Quien siente esa desazón que puede acometer de pronto e
inesperadamente, por ella abandona padres y hogar. Así, como lo
digo, y no juzguéis insensatas mis palabras. Cuando se padece esa
enfermedad o fatalidad, llamada hace siglos pasión y muerte, se
responde así a quienes quieren disuadirnos de seguir ese camino
áspero y doloroso: “¿Quién es mi madre y quiénes son mis
hermanos? Y extendiendo su mano hacia sus discípulos dijo: “He
aquí mi madre y mis hermanos”(Mateo 12, 48/49). Sin ese fuego
sagrado, sin esa pasión, sin esa locura ¿qué se puede aprender y
saber? A los estudiantes en ese grado se les ha llamado alumnos,
discípulos, catecúmenos, acusmáticos y con cien nombres más y
todos significan lo mismo. Muchos siglos atrás formaban logias,
sectas secretas, congregaciones, y se reunían en los templos o en
los cementerios. Saber era salvarse, en efecto. Tanto las
Universidades de la Edad Media como las actuales os convirtieron
de discípulos en estudiantes y a ellos de maestros en profesores.
No creáis que habéis ganado nada. En verdad esto ha sido una gran
desgracia y un gran bien al mismo tiempo. Se democratizó, se
generalizó el saber pero se desvirtuó, se convirtió en oficio.
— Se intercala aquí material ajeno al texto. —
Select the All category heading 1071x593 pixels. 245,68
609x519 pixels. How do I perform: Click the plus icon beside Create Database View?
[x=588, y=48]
Antes
era artesanía, mester, maestría, devoción. Tenéis que recuperar en
lo posible esa jerarquía sagrada del saber profano. Saber religioso y
laico, pues la religión no puede auxiliar a la enseñanza y acaso sí la
enseñanza a la fe. Pero todo ello viene por sí mismo como una
merced. No toleréis que nadie quiera manejaros el alma, ni que
nadie la toque. Una cosa es que recibáis de vuestros padres y
maestros un auxilio y otra que aceptéis un cepo. No toleréis ninguna
servidumbre, y la de la inteligencia menos que otra cualquiera.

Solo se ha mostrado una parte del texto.